Erstellt am: 8. 11. 2011 - 22:23 Uhr
Journal 2011. Eintrag 202.
2011 ist Journal-Jahr - wie schon 2003, 2005, 2007 und 2009. Das heißt: Ein täglicher Eintrag, der als Anregungs- und Denkfutter dienen soll, Fußball-Journal '11 inklusive.
Hier finden sich täglich Geschichten und/oder Analysen, die ich als passionierter Medien-Konsument selber gern gelesen/-sehen/-hört hätte, aber nirgendwo (oder nur unzureichend) finden konnte; und deshalb selber ausforschen und durchdenken muss.

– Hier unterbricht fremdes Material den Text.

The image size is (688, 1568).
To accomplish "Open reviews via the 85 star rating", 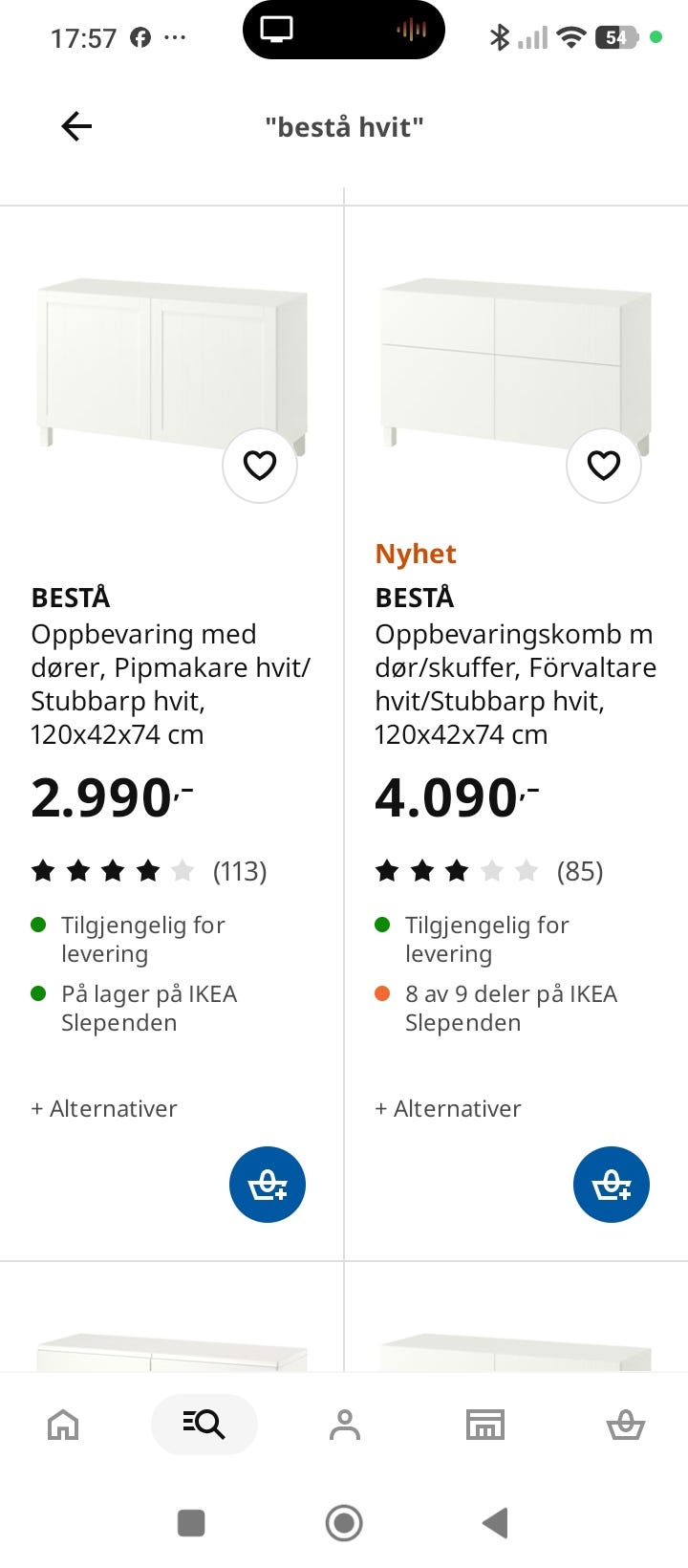I will click(x=489, y=871).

Heute mit einem Rücksturz ins Jahr 1971.
Anlass: der Tod von Joe Frazier.
Kay war mein bester Schulfreund in dieser Zeit - Gymnasium, erste Klasse, mitten in der Selbstfindung, in der Zeit erster leiser Unabhängigkeit, die die neue Schul-Struktur (viele Lehrer, keine wirklichen Bezugspersonen mehr) nach sich zog, knapp vor der Pubertät, in dieser Phase, wo man neues Wissen sortieren, aber noch nicht einordnen kann, wo die Fantasiewelten und die Realwelt noch sanft kollidieren.
Kays Vater war der evangelische Pfarrer aus dem Nebenbezirk, seine Mutter befreudete sich mit meiner, auch unsere kleinen Schwestern kannten einander.
Mit Kay konnte ich enorm gut streiten; über eigentlich alles. Wir waren uns meist einig, dass wir uns nicht einig waren; das endete nicht selten in Rangeleien, zu Bruch gegangenen Gegenständen und Schrammen, die am nächsten Tag wieder vergessen waren.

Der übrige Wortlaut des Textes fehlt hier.